We're building a Hookdeck MCP server and we want community input before we ship. This issue lays out what we're planning to build, why we made the decisions we did, and the specific questions we'd love your help answering.

If you've been waiting for a Hookdeck MCP, or if you've thought about how you'd use one, please weigh in.


Background: why we're approaching this in two parts

There's an active debate in the developer tools space right now about what MCPs should actually do, and whether skills + CLI is a better fit for some workflows. We've thought about this carefully for Hookdeck and landed on a deliberate split.

The observation: the context in which you're building a webhook integration is fundamentally different from the context in which you're investigating a production issue.

  • When you're building, you're in an IDE with terminal access. You're setting up sources, destinations, and connections, scaffolding handler code, running a local tunnel, iterating on transformations. The Hookdeck CLI already handles all of this. We've published agent skills that teach AI agents (Cursor, Claude Code, etc.) the CLI workflows — setup, scaffolding, listen, iterate — without needing an MCP at all.

  • When you're investigating, you might be in a chat interface without a terminal. You're asking questions about what's happening in production: what's failing, why, is it still happening, what did the destination actually respond with. That's where an MCP earns its place — structured queries through natural language, no CLI required.

So instead of one MCP that tries to do everything, we're building purpose-built integrations for each context. Skills + CLI for development. MCP for investigation and operations.


Phase 1 scope: 11 tools

Phase 1 is focused entirely on investigation and production monitoring. The tool set is read-focused, with two lightweight operational exceptions (pause and unpause) that are natural responses to what you find during an investigation.

Tool Actions What it's for
projects list, use Set project context, switch between orgs
connections list, get, pause, unpause Inspect connections, pause a hammering connection
sources list, get Find source URLs, check configuration
destinations list, get Inspect destination config and auth
transformations list, get Read transformation code during debugging
requests list, get Inspect inbound requests from providers
events list, get Query events with filters, inspect payloads
attempts list, get See delivery attempts and destination responses verbatim
issues list, get Surface aggregated failure signals
metrics events, requests, attempts, transformations Aggregate stats — failure rates, error counts, over time
help topic Catch-all: redirects setup requests to skills + CLI, points operational queries to the right tool

All tools use a compound pattern — one tool name, one action parameter — to keep the total surface area low.

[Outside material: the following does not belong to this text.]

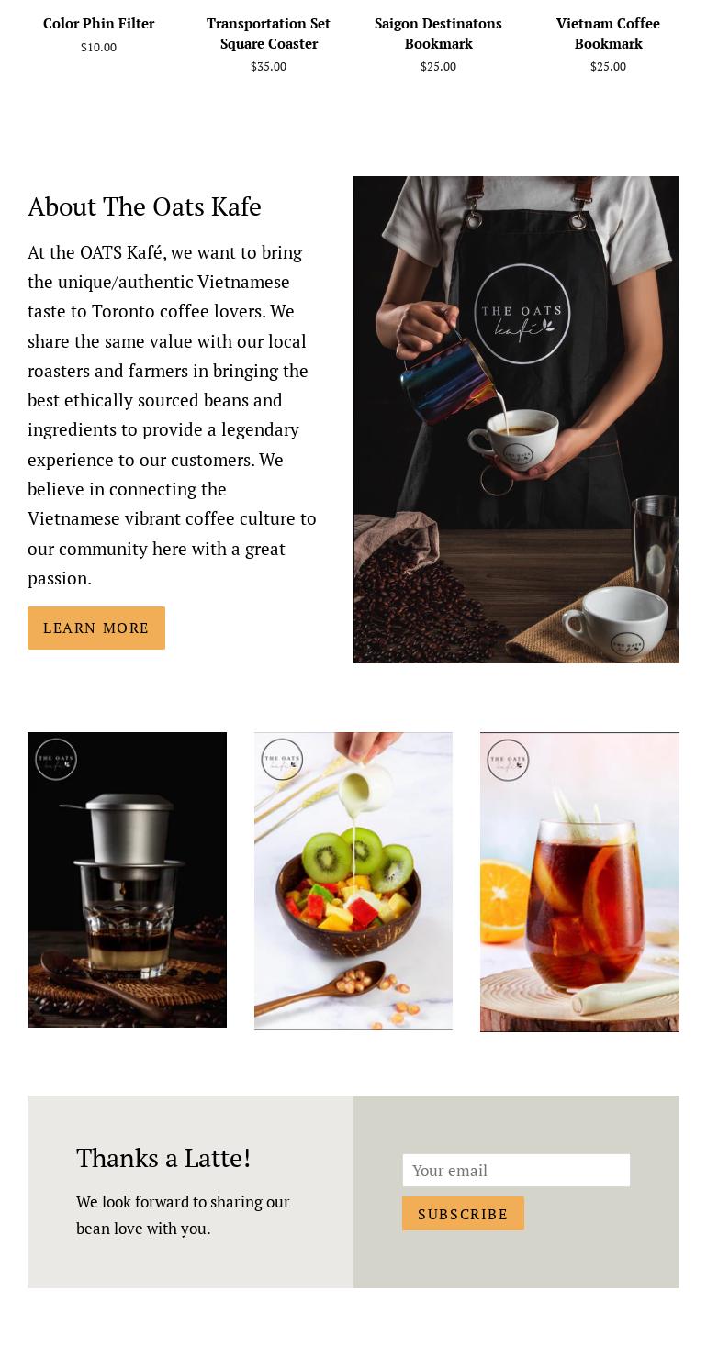This screenshot has height=1357, width=707.
Task: Click the $35.00 price label
Action: tap(268, 66)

Anthropic's own data shows LLM tool selection accuracy degrades above 30-50 tools; 11 compounds sits well within the reliable range.

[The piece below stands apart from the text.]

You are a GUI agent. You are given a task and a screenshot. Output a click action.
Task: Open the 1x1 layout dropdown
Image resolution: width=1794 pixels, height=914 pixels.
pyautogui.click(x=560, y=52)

The help tool is important. When someone asks the MCP to create a connection or start a tunnel, it won't find a write tool — but it will find help, which returns guidance pointing to skills + CLI. The MCP is never a dead end, and the topics people ask help about will tell us what to build in Phase 2.

What's intentionally out of scope for Phase 1:

  • Write/CRUD operations (create, update, delete for sources, destinations, connections) — handled by skills + CLI today
  • Event retry — this creates a new attempt and generates data, which feels like a different category from pause/unpause. We may add it in Phase 2 if people want it.
  • Documentation search — Phase 2
  • CLI delegation (use_hookdeck_cli) — Phase 3

Phased roadmap

Phase 1 (shipping soon): The 11 tools above. Runs locally as hookdeck gateway mcp via stdio. Requires the CLI to be installed and authenticated.

Phase 2 (contingent on Phase 1 feedback): A search_docs tool that serves Hookdeck documentation and agent skills content through the MCP — so agents in chat interfaces that don't have the skills installed can still access setup and workflow knowledge. Also: streamable HTTP transport, which is the prerequisite for a hosted/cloud MCP.

Phase 3 (contingent on Phase 2): A use_hookdeck_cli tool for environments that have both MCP and terminal access, letting the MCP delegate execution to the CLI. At this point, MCP becomes a single integration for both investigation and development.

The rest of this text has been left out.